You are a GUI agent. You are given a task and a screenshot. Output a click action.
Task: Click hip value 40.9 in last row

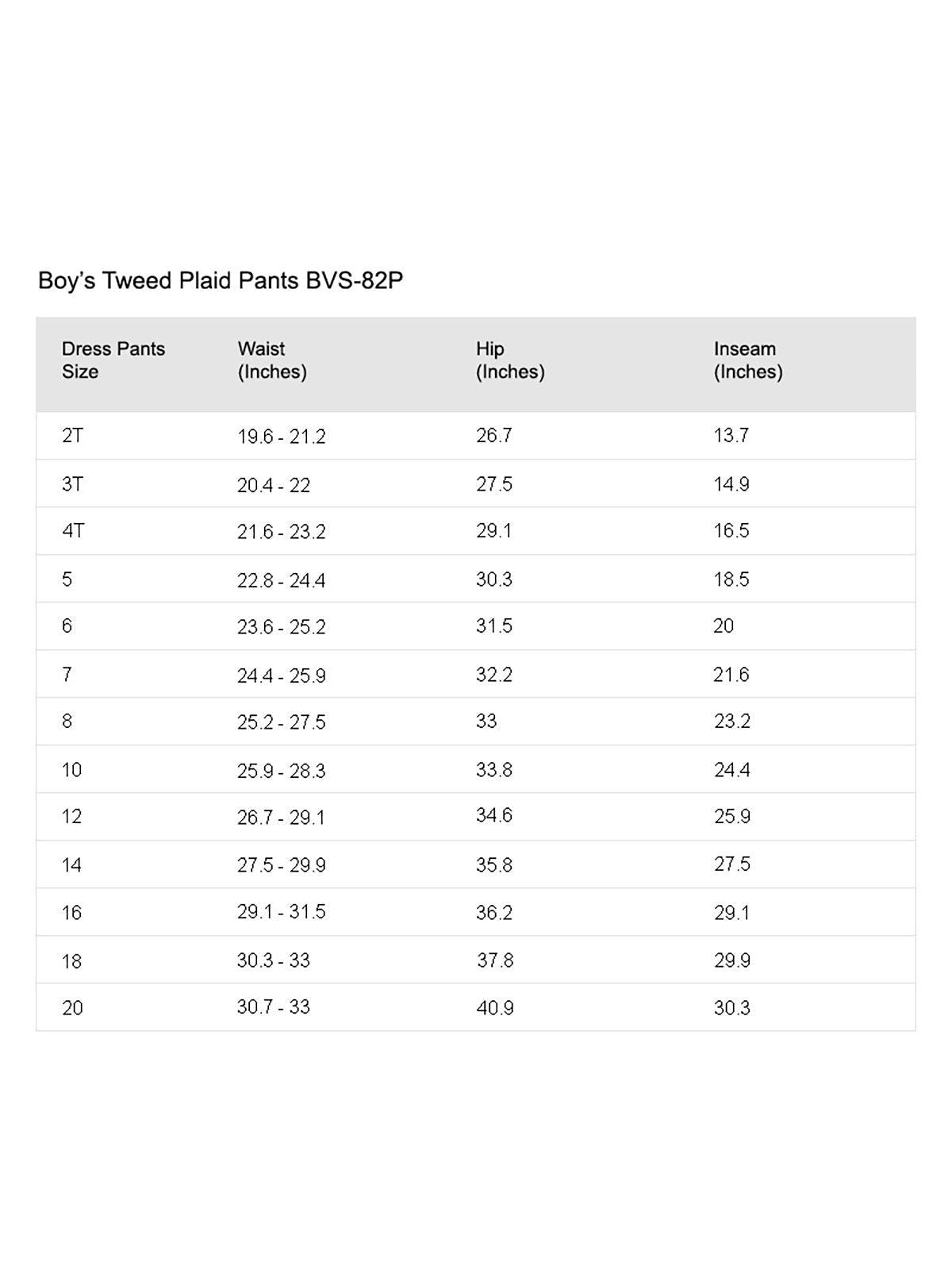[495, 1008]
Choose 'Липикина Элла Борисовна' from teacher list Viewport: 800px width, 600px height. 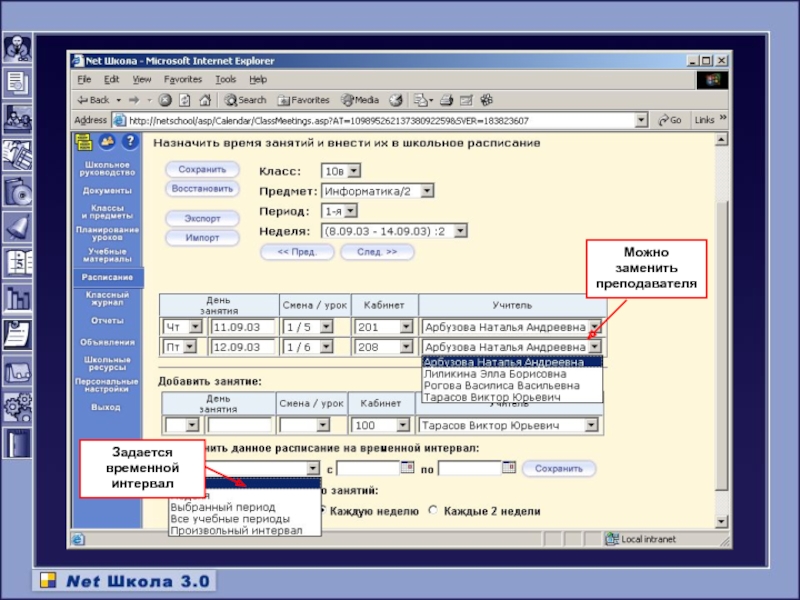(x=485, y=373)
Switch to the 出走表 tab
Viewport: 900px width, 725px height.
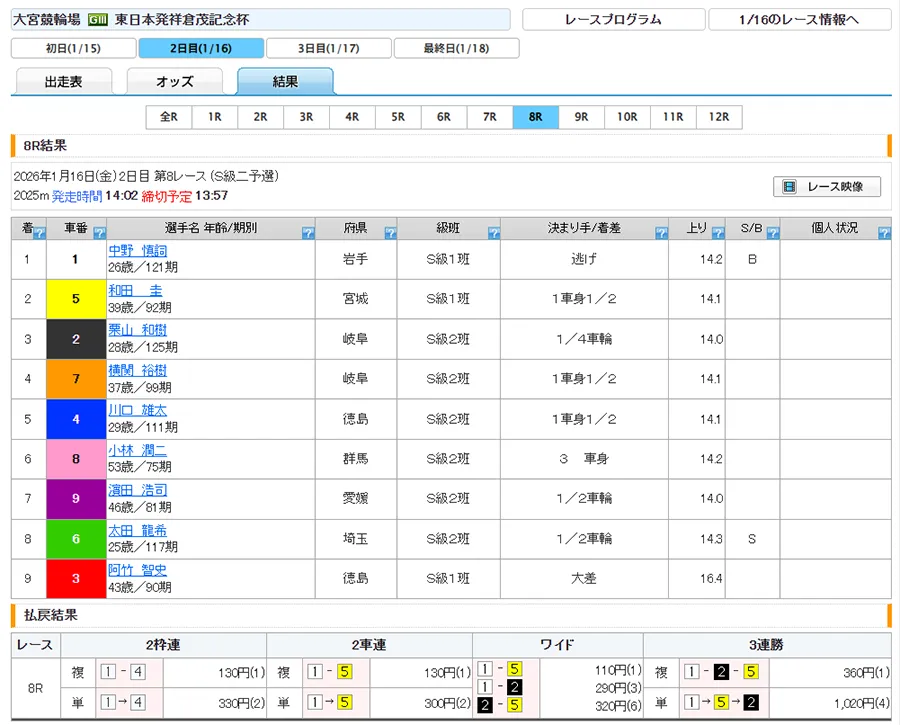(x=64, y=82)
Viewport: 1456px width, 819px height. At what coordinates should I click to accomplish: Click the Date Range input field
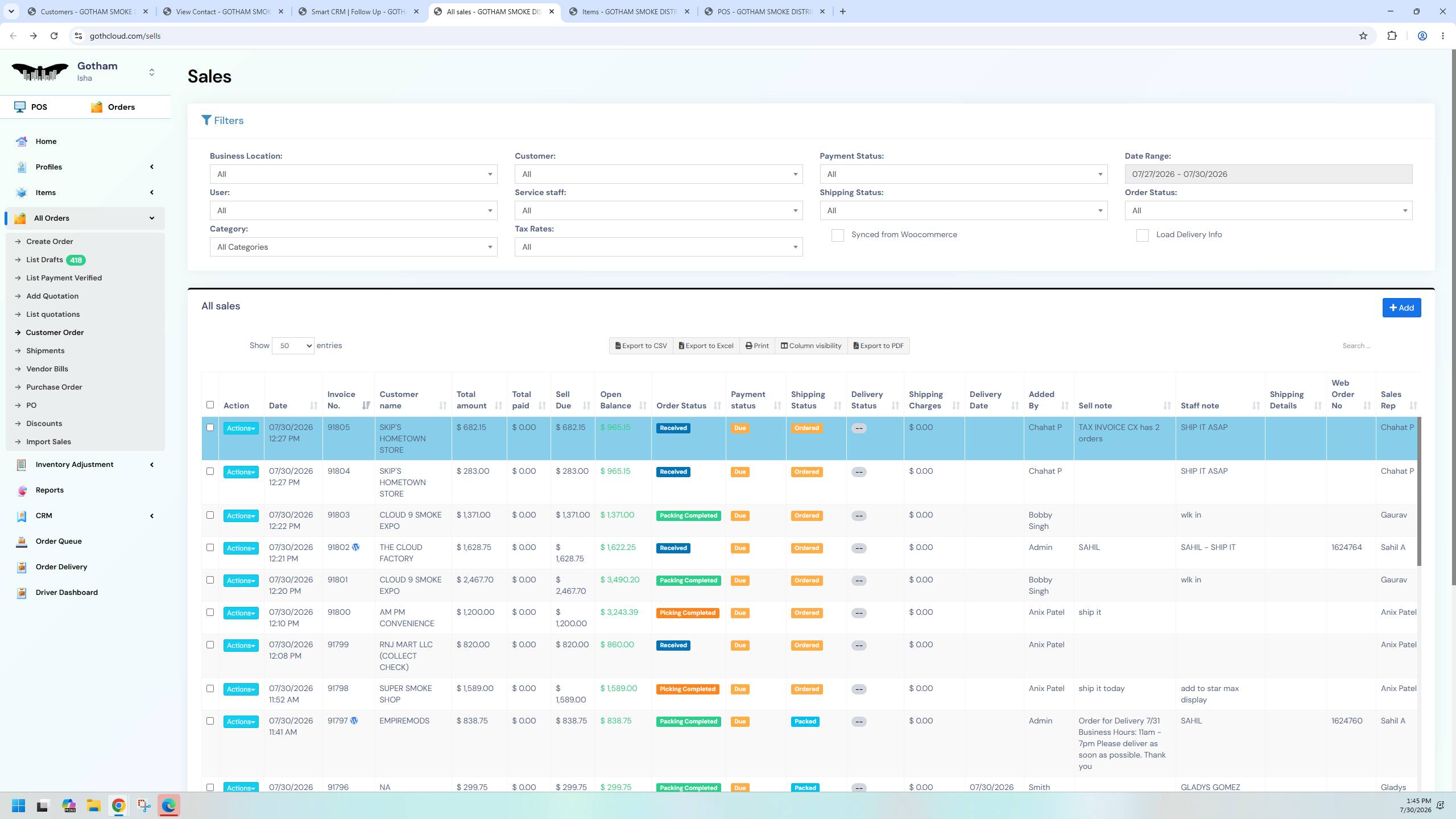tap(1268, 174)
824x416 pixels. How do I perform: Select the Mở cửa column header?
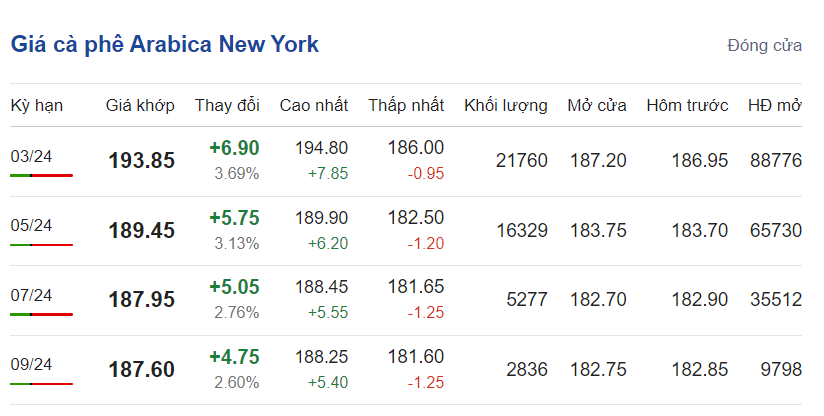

☆ ☆ ☆ ☆ ☆ ☆ ☆

**THE EXERCISE:** Can you rewrite the rows above, from the line with "Viewport: 1456px width, 819px" through the end of the rows, swapping "Date Range" for "Start Date" and changing nothing else? Leave the pictures out.

**SOLUTION TO THIS PROBLEM:**
Viewport: 1456px width, 819px height. At what coordinates should I click to accomplish: Click the Start Date input field
tap(1268, 174)
824x416 pixels. How do I perform: Select the Mở cửa column header?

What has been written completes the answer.